Aliaksei
Aliaksei

Reputation: 1457

How to test EJB Beans in OpenEJB with JUnit5?

In JUnit 4, I use the following setup to test my EJB beans:

@RunWith(EJBContainerRunner.class)
public class MyEETestWithOneOpenEJB {
    @Inject
    private ACdiBean bean;
 
    @Test
    public void theTest() {
        // do test
    }
}

But in JUnit 5, there is no @RunWith(...) anymore.

Question: How to test with JUnit 5?

Upvotes: 2

Views: 1171

Answers (2)

rzo1
rzo1

Reputation: 5751

TomEE 8 (since 8.0.7) supports testing with JUnit 5 only (without a transient dependency towards JUnit 4).

The Legacy Way

The legacy EJBContainerRunner was replaced by a related JUnit 5 extension.

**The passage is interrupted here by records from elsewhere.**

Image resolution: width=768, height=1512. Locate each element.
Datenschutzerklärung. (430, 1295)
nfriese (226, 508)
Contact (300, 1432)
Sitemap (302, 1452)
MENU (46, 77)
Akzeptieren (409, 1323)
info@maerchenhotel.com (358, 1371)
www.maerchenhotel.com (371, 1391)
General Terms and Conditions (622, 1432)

If you are using Maven, you would need to add the following dependency to your pom file:

    <dependency>
         <groupId>org.apache.tomee</groupId>
         <artifactId>openejb-junit5-backward</artifactId>
         <version>8.0.9</version>
         <scope>test</scope>
     </dependency>

Subsequently, you can replace

@RunWith(EJBContainerRunner.class)

with

@RunWithEjbContainer

which is a pure JUnit 5 extension. There is no need to add any JUnit 4 dependency into your classpath. A usage example can be found in the module's test source at the TomEE GitHub repository.

The Modern Way

In the same release, the ApplicationComposer was enhanced to support JUnit 5 as an extension. To use it, add

    <dependency>
         <groupId>org.apache.tomee</groupId>
         <artifactId>openejb-junit5</artifactId>
         <version>8.0.9</version>
         <scope>test</scope>
     </dependency>

to your classpath. ApplicationComposer does not require classpath scanning and is faster than the alternative mentioned above.

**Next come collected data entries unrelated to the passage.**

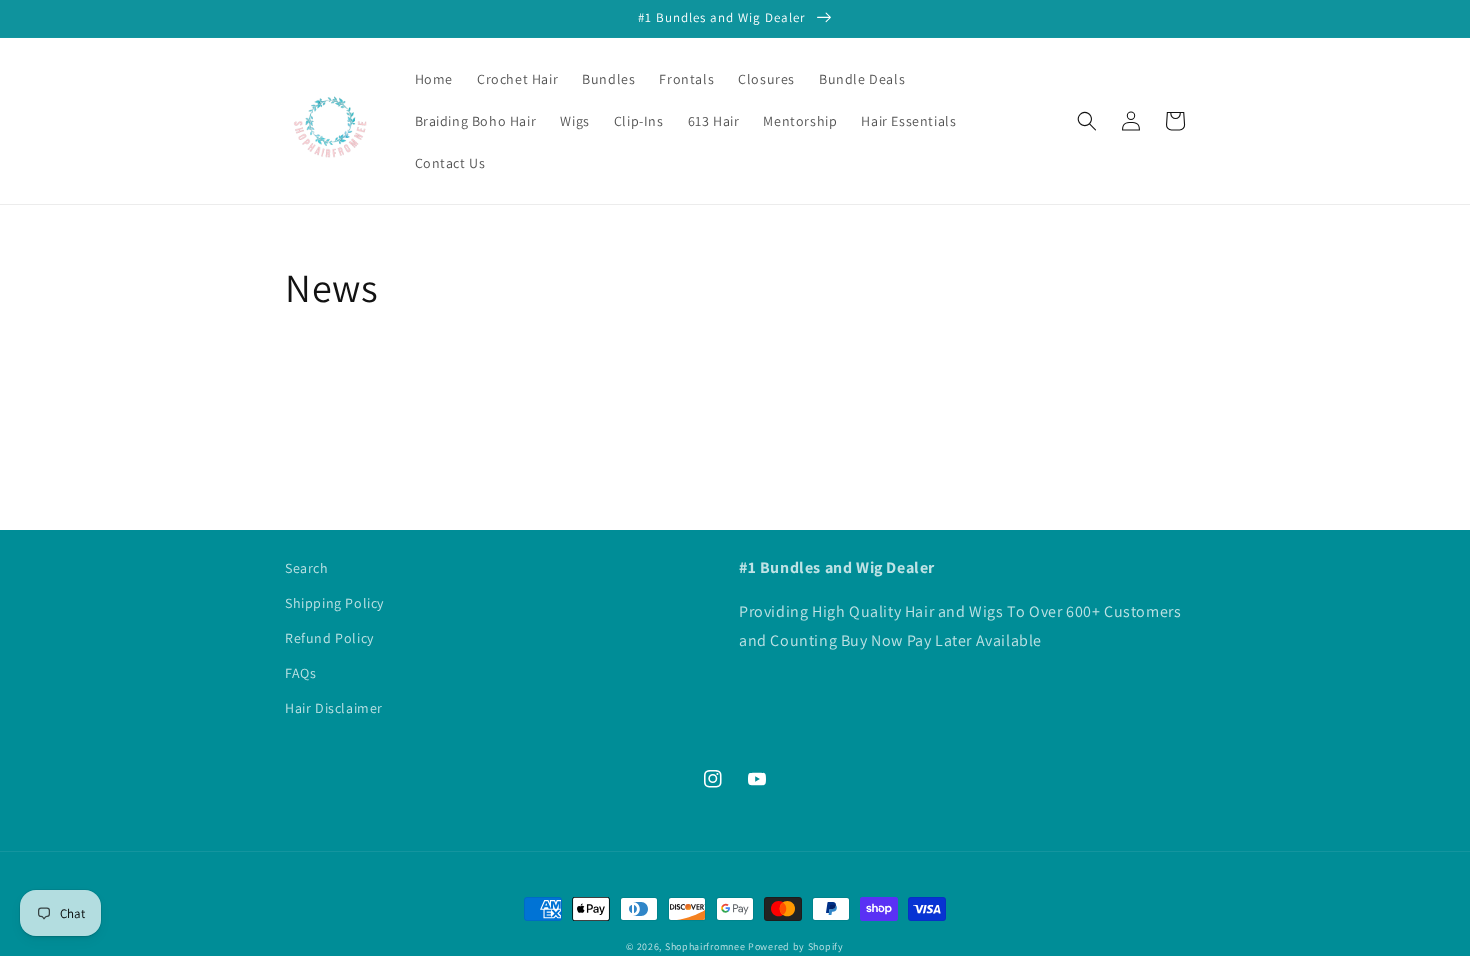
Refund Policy (329, 638)
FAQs (300, 673)
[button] (1087, 121)
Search (307, 568)
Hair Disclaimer (334, 708)
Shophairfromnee (705, 946)
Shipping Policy (334, 603)
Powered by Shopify (796, 946)
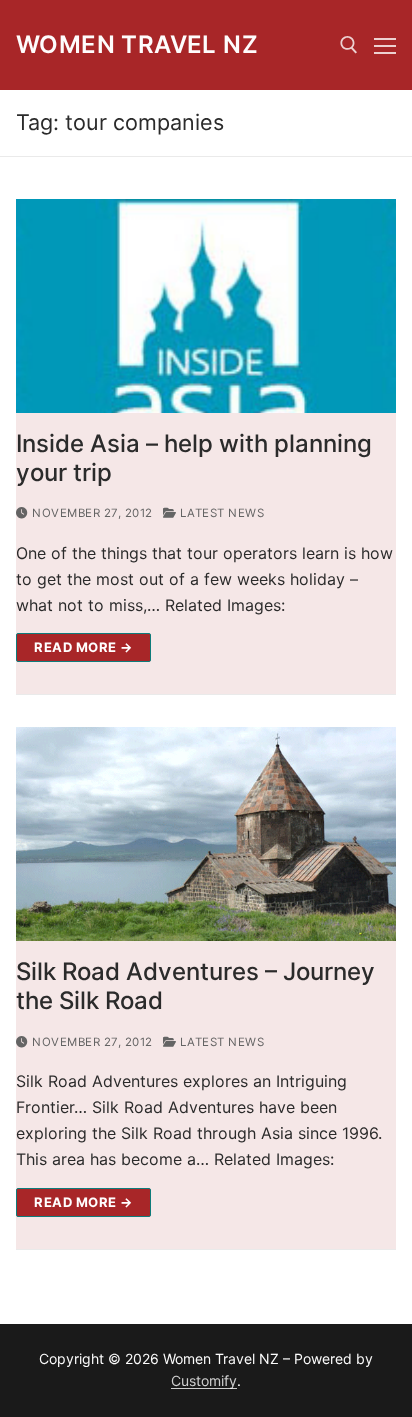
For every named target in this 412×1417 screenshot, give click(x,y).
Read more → (83, 647)
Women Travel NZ (137, 44)
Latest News (220, 513)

Just add @RunWithApplicationComposer to your JUnit 5 test class. By default, the container lifecycle is bound to the lifecycle of the test instance. However, other modes are available as well:

  • PER_EACH: A container is started for each test method
  • PER_ALL: A container is started for each test class
  • PER_JVM: A container is started once per JVM
  • AUTO (default): A container is started based on the test instance lifecycle.

An example can be found in the examples section of the TomEE GitHub repository.

Upvotes: 1

Kotse
Kotse

Reputation: 418

You will need to write your own EJBContainerExtension to replace the Runner or find an already existing one. The latter is unfortunately not very likely at this moment, JUnit5 is still not in GA and there are not many official extensions yet.